Hay otra similitud relevante: el fantasma del comunismo fue agitado insistentemente en la campaña peruana, hasta el punto de volver digerible una candidatura fujimorista para algunos sectores medios. Seguramente el concepto no será abandonado por la oposición y los medios. Tal vez con menos fuerza, en Colombia resuena el mismo discurso por parte del uribismo al señalar un posible triunfo de Gustavo Petro, con el aditivo de la cercanía geográfica con Venezuela, siempre presente en el léxico para estigmatizar las opciones de izquierda. Curiosamente en Chile, donde sí existe la posibilidad de que gane un afiliado al Partido Comunista, es donde el fantasma pierde algo de peso, aunque sin dudas el miedo a la bandera roja estará entre el menú de la derecha chilena.

Por último, en los tres casos, los eventuales triunfos compartirán la dificultad de entrar en un cuerpo extraño. ¿Cómo cambiar sociedades que parecen cansadas del neoliberalismo pero donde las alternativas se encuentran con derechas muy armadas, con muchos votos y aún más poder institucional? ¿Como se cambia el rumbo cuando sobre esta incipiente nueva ola progresista pesan también los fracasos y límites que tuvieron las anteriores, es decir, donde lo nuevo ya no es novedad, donde el horizonte es un poco menos utópico, donde el pedido de cambio tiene la fuerza de lo que surgió de abajo, pero también la debilidad de una agenda difícil de resumir en acciones estatales concretas?¿Cómo se deja atrás el neoliberalismo en países que firmaron tratados de libre comercio y abrieron sus economías mucho más que sus vecinos sudamericanos?

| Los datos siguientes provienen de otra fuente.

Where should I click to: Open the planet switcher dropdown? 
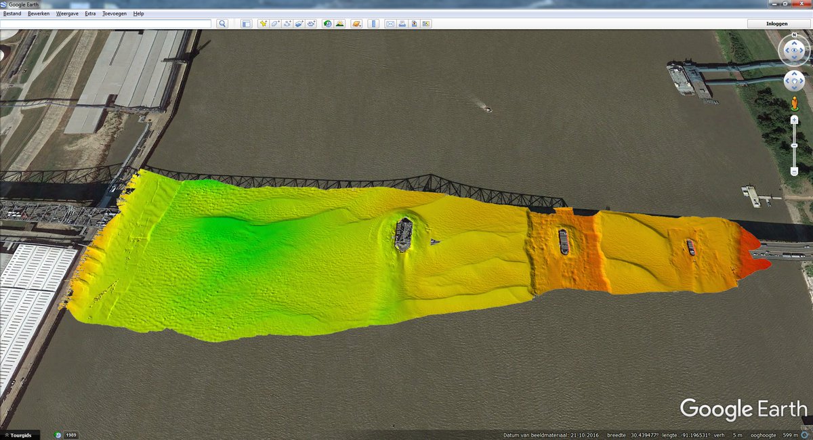(356, 24)
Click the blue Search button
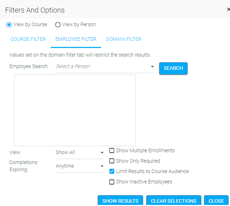230x206 pixels. (x=173, y=68)
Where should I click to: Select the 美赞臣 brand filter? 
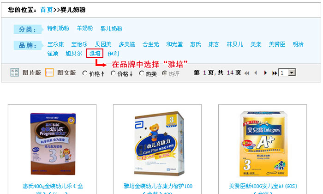click(x=277, y=44)
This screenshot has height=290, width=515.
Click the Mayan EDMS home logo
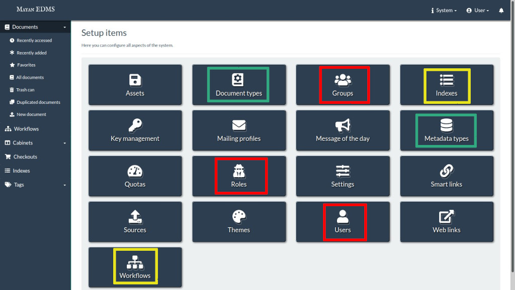(35, 10)
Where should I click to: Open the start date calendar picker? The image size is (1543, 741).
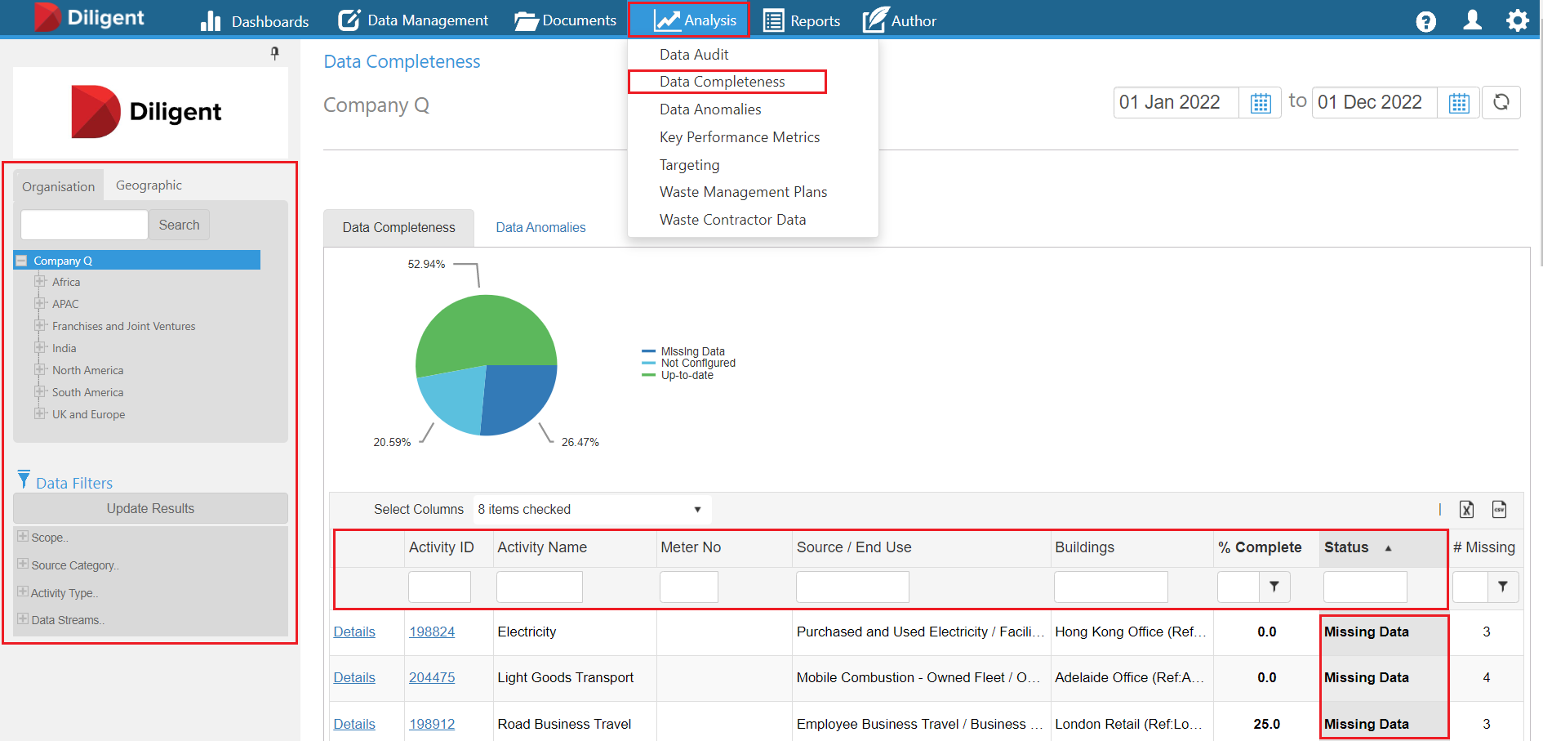(x=1261, y=103)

Con todas estas dificultades y posibilidades de futuro se abre la experiencia de Castillo en Perú.

Como si le faltarán desafíos, “el profesor” va a ser quien pruebe cómo trata la administración demócrata de Joe Biden a un gobierno de izquierda que recién se estrena. ¿Habrá misericordia católica del presidente de la primera potencia mundial? ¿Pesará algo la izquierda del partido para proponer un vínculo nuevo, menos oprobioso?¿Será una ventana para una especie de “Alianza para el Progreso” que después de la pandemia reinstale la imagen de Estados Unidos en la región?

Sobran preguntas para el profesor; pronto veremos qué puede escribir con el lápiz gigante que fue el símbolo de su campaña presidencial.